PROVIDED PASSAGE
◇ ◇ ◇ ◇ ◇ ◇ ◇

When most fans of the ol' B western think of singing groups, the first that comes to mind are the Sons of the Pioneers.  Through scores of films at Columbia and Republic, they entertained us with some great music.  In addition to their music, some or all of the group often portrayed helpers to Roy Rogers and Charles Starrett.  Hope these photos bring back some fond memories.

Bob Nolan, Roy Rogers (Leonard Slye) and Tim Spencer formed a trio in the early 1930s, and the group matured and expanded into the Sons of the Pioneers, probably the most influential of the B western singin' groups.  Some folks have asked why the SOP left the Roy Rogers films (and were replaced by Foy Willing and the Riders of the Purple Sage).  Apparently, both Bob Nolan and Tim Spencer were tired of the touring, and Spencer had a publishing business to maintain.  They both decided to exit at or around the time that the SOP contract with Republic was ending.  The story also goes that their replacement, the Riders of the Purple Sage, were less expensive to Republic than the SOP.  Of the original Sons of the Pioneers, Roy Rogers was the last surviving member, and he passed away in 1998.

◇ ◇ ◇ ◇ ◇ ◇ ◇

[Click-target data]

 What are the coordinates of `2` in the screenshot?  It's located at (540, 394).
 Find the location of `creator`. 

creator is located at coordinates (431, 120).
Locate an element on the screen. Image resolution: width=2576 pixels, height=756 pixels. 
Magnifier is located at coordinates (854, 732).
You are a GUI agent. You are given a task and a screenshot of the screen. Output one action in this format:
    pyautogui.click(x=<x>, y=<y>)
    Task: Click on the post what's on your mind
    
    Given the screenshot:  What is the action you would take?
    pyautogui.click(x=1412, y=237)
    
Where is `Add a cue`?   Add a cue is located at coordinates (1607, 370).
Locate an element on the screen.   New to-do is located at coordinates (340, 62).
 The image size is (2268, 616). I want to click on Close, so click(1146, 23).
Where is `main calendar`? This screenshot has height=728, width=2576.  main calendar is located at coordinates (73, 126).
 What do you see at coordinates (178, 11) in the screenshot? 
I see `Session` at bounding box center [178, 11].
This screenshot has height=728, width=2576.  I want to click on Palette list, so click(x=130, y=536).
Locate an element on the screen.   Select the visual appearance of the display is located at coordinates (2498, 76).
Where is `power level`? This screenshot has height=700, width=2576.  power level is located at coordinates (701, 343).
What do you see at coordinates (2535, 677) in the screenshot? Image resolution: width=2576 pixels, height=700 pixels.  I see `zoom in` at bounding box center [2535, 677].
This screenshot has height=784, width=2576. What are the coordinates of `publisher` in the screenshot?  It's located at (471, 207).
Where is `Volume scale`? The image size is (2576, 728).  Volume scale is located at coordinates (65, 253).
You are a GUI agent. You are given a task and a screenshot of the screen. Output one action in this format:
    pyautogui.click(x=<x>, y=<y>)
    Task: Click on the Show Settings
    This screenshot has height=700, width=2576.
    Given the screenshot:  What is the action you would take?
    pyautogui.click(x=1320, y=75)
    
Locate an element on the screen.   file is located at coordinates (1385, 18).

◇ ◇ ◇ ◇ ◇ ◇ ◇

WHAT IS ASKED
A) Reproduce the entries verbatim, beginning with their first line and continuing through the line containing "coordinates (701, 343).", with both of those lines included.
B) Write the next part of the passage about the Sons of the Pioneers, picking up after its final sentence.
The passage and the entries come from separate, unrelated sources.

ANSWER LIST
A)
 What are the coordinates of `2` in the screenshot?  It's located at (540, 394).
 Find the location of `creator`. 

creator is located at coordinates (431, 120).
Locate an element on the screen. Image resolution: width=2576 pixels, height=756 pixels. 
Magnifier is located at coordinates (854, 732).
You are a GUI agent. You are given a task and a screenshot of the screen. Output one action in this format:
    pyautogui.click(x=<x>, y=<y>)
    Task: Click on the post what's on your mind
    
    Given the screenshot:  What is the action you would take?
    pyautogui.click(x=1412, y=237)
    
Where is `Add a cue`?   Add a cue is located at coordinates (1607, 370).
Locate an element on the screen.   New to-do is located at coordinates (340, 62).
 The image size is (2268, 616). I want to click on Close, so click(1146, 23).
Where is `main calendar`? This screenshot has height=728, width=2576.  main calendar is located at coordinates (73, 126).
 What do you see at coordinates (178, 11) in the screenshot? 
I see `Session` at bounding box center [178, 11].
This screenshot has height=728, width=2576.  I want to click on Palette list, so click(x=130, y=536).
Locate an element on the screen.   Select the visual appearance of the display is located at coordinates (2498, 76).
Where is `power level`? This screenshot has height=700, width=2576.  power level is located at coordinates (701, 343).

B)
The predominant SOP members during their 1930s and 1940s work in B-westerns were:

Roy Rogers (Leonard Slye) - born in Cincinnati, Ohio, November 5, 1911; died July 6, 1998
Bob Nolan (Clarence Robert Nobles) - born in Winnipeg, Manitoba, April 13, 1908 (not the oft reported New Brunswick, Canada, April 1, 1908); died June 15, 1980
Vernon Harold 'Tim' Spencer - born in Webb City, Missouri, July 13, 1908; died April 26, 1974
Thomas Hubert 'Hugh' Farr - born in Llano, Texas, December 6, 1903; died March 17, 1980
Lloyd Wilson Perryman - born in Ruth, Arkansas, January 29, 1917; died May 31, 1977
Karl Farr - born in Rochelle, Texas, April 25, 1909; died September 20, 1961
Pat Brady (Patrick O'Brady) - born December 31, 1914; died February 27, 1972

Over the years, there were a variety of other members (including Ken Carson, George 'Shug' Fisher, Tommy Doss, Doye O'Dell, Deuce Spriggens, and Ken Curtis ("Festus" on TV's GUNSMOKE)).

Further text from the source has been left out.